### Source information

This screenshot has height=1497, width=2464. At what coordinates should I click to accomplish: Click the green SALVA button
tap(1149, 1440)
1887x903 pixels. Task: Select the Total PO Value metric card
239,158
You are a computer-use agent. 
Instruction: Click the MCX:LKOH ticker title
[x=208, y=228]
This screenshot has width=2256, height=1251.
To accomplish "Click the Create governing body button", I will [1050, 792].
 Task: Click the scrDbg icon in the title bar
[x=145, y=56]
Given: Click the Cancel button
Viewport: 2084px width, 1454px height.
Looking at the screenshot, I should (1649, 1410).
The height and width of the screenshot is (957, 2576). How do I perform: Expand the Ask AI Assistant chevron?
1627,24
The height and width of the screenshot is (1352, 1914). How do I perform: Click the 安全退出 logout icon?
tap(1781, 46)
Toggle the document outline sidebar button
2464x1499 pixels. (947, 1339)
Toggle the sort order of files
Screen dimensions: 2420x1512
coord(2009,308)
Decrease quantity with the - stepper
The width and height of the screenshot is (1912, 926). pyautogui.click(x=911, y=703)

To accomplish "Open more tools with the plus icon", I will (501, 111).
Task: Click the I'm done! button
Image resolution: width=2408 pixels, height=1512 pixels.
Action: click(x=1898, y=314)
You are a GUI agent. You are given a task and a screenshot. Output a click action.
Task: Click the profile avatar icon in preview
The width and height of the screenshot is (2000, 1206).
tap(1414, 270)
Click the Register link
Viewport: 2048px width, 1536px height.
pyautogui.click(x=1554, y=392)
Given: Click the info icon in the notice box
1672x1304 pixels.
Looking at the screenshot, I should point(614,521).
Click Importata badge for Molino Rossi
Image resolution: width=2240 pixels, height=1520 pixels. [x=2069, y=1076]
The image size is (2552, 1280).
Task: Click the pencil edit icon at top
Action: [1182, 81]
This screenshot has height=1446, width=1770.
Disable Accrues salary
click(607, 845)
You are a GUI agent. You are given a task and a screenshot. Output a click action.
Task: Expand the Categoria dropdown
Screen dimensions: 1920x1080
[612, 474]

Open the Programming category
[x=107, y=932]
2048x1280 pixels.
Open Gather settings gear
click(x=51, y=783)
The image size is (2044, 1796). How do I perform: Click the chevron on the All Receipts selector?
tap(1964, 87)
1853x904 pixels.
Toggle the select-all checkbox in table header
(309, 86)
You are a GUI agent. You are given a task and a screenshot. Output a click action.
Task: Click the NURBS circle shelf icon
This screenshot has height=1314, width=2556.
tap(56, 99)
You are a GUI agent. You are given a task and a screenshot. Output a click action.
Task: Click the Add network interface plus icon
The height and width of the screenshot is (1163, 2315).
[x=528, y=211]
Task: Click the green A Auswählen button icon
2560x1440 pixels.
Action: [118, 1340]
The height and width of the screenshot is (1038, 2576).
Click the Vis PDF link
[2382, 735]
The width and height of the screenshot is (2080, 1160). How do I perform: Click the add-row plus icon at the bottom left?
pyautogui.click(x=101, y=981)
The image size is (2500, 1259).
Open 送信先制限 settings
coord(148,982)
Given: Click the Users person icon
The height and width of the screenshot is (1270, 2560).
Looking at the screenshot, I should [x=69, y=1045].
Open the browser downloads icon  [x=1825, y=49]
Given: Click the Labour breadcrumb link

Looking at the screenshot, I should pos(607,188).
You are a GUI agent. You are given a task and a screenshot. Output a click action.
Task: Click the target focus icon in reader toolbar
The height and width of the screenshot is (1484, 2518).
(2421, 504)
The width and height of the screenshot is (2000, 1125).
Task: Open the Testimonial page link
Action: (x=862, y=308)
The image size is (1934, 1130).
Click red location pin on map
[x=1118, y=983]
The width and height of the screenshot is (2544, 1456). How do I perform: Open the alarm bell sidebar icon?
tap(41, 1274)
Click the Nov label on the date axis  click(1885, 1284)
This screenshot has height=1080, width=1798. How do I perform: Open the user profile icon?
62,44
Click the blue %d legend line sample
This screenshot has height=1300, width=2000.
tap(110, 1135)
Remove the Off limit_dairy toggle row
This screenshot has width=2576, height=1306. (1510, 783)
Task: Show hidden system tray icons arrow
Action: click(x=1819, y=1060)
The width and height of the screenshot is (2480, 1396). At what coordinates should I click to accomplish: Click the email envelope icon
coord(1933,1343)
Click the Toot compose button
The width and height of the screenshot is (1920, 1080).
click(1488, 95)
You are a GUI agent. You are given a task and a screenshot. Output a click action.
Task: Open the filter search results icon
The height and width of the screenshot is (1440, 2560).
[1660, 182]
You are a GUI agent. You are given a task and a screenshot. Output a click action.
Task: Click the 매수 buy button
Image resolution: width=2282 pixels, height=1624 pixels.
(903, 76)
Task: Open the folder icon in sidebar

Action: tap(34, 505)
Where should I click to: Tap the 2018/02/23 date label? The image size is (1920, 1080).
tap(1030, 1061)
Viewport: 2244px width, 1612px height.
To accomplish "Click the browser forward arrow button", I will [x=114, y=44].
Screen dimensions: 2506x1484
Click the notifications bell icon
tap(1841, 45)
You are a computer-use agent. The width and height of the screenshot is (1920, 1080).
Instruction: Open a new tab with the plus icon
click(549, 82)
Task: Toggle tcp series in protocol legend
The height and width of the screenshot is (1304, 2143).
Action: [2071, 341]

######

_Work to complete_.
Go through the listing above and return every line where the word "browser" occurs.

_Solution for this exercise_.
Open the browser downloads icon  [x=1825, y=49]
To accomplish "Click the browser forward arrow button", I will [x=114, y=44].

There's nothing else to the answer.